3

I have big file with row like ID|VALUE in one pass.

In case of ID repeat, line must be ignored.

How to effectively make this checking?
added: ID is long(8 bytes). I need a solution that uses minimum of memory.
Thank's for help guys. I was able to increase heap space and use Set now.

Sarge
  • 79
  • 6

6 Answers6

4

You can store the data in a TLongObjectHashMap or use a TLongHashSet. These classes store primitive based information efficiently.

5 million long values will use < 60 MB in a TLongHashSet however a TLongObjectHashMap will also store your values efficiently.

To find out more about these classes

http://www.google.co.uk/search?q=TLongHashSet

http://www.google.co.uk/search?q=TLongObjectHashMap

Peter Lawrey
  • 525,659
  • 79
  • 751
  • 1,130
2

You'll have to store ID's somewhere anyway in order to detect duplicates. Here I'd use a HashSet<String> and its contains method.

Andreas Dolk
  • 113,398
  • 19
  • 180
  • 268
2

You have to read the entire file, one line at a time. You have to keep a Set of IDs and compare the incoming one to the values already in the Set. If a value appears, skip that line.

You wrote the use case yourself; there's no magic here.

duffymo
  • 305,152
  • 44
  • 369
  • 561
2

This looks like a typical database task to me. If you have a database used in your app, you could utilize that to do your task. Create a table with a UNIQUE INTEGER field and start adding rows; you'll get an exception on the duplicated IDs. The database engine will take care of cursor windowing and caching so it fits in your memory budget. Then just drop that table when you're done.

JBM
  • 2,930
  • 2
  • 24
  • 28
  • I put values to table. I use executeBatch for inserting and can't just catch exception and ignore it. – Sarge Jul 06 '11 at 13:38
  • 1
    Hm, if you add values to a table anyway, why not letting the database do the job? Instead of doing a batch insert I would start a transaction, nest a loop with `try` inside it which simply ignores exceptions on duplicate IDs, and commit the transaction in the end. Inserting inside a transaction works very fast. I would say it may be slower than a batch insert but it's certainly faster than pre-filtering duplicates (not to mention much more memory-effective, too). – JBM Jul 07 '11 at 20:00
2

There are two basic solutions;

First, as suggested by duffymo and Andreas_D above you can store all the values in a Set. This gives you O(n) time complexity and O(n) memory usage.

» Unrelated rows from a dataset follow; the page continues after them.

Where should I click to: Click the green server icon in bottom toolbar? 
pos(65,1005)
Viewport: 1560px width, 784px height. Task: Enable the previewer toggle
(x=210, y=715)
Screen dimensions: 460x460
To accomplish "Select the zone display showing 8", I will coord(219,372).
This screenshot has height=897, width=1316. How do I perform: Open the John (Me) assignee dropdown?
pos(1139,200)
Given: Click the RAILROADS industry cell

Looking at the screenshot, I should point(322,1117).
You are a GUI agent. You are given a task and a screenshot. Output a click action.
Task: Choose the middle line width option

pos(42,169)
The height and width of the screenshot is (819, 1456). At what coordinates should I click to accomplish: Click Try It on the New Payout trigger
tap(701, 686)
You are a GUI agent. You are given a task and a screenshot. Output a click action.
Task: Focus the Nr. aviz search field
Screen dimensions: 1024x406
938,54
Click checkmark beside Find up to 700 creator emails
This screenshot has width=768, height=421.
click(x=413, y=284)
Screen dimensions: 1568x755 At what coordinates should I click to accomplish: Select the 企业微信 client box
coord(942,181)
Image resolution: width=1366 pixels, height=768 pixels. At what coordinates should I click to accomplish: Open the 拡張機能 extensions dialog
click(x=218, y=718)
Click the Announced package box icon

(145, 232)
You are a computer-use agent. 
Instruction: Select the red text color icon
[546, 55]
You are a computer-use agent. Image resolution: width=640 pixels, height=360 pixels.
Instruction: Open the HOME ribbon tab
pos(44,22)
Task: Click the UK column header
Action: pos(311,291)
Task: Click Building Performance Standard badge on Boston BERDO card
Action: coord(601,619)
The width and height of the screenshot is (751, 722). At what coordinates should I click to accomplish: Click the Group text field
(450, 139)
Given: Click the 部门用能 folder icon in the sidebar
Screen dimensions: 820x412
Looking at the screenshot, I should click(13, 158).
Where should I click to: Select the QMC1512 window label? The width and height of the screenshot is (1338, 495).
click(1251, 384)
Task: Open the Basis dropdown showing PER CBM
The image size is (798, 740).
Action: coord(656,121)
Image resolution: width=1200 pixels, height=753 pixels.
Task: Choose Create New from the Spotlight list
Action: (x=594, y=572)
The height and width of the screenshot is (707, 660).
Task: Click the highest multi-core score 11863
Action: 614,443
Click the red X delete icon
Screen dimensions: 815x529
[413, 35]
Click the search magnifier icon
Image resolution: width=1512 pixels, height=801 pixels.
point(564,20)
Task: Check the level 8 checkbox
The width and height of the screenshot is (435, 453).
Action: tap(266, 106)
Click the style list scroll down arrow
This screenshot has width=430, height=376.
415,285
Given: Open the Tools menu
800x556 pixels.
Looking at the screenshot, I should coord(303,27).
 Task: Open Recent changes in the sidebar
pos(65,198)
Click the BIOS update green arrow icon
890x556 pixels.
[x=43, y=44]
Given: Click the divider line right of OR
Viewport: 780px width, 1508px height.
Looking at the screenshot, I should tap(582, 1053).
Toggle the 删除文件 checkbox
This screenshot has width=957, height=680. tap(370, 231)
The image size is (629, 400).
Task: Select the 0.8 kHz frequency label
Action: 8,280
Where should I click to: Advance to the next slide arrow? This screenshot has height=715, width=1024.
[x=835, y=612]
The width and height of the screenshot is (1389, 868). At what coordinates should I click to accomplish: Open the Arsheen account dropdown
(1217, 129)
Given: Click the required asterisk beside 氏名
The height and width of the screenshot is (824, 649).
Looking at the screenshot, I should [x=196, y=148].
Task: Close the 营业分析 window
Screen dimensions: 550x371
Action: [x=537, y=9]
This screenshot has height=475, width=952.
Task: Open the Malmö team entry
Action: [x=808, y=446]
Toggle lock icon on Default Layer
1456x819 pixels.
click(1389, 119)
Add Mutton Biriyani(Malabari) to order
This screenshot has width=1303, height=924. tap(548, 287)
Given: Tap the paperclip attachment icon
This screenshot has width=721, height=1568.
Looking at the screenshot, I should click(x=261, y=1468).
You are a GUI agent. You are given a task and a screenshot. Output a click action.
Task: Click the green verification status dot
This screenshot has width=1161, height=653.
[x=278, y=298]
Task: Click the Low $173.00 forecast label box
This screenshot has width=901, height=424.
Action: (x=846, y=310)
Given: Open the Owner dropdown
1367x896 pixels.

Second, if O(n) memory is too much, you can do it in O(1) memory by sacrificing speed. For each line in the file, read all other lines before it and discard if the ID appears before the current line.

Qwerky
  • 18,217
  • 6
  • 44
  • 80
1

What about probabilistic algorithms?

The Bloom filter ... is a space-efficient probabilistic data structure that is used to test whether an element is a member of a set. False positives are possible, but false negatives are not.

Mikhail
  • 321
  • 2
  • 3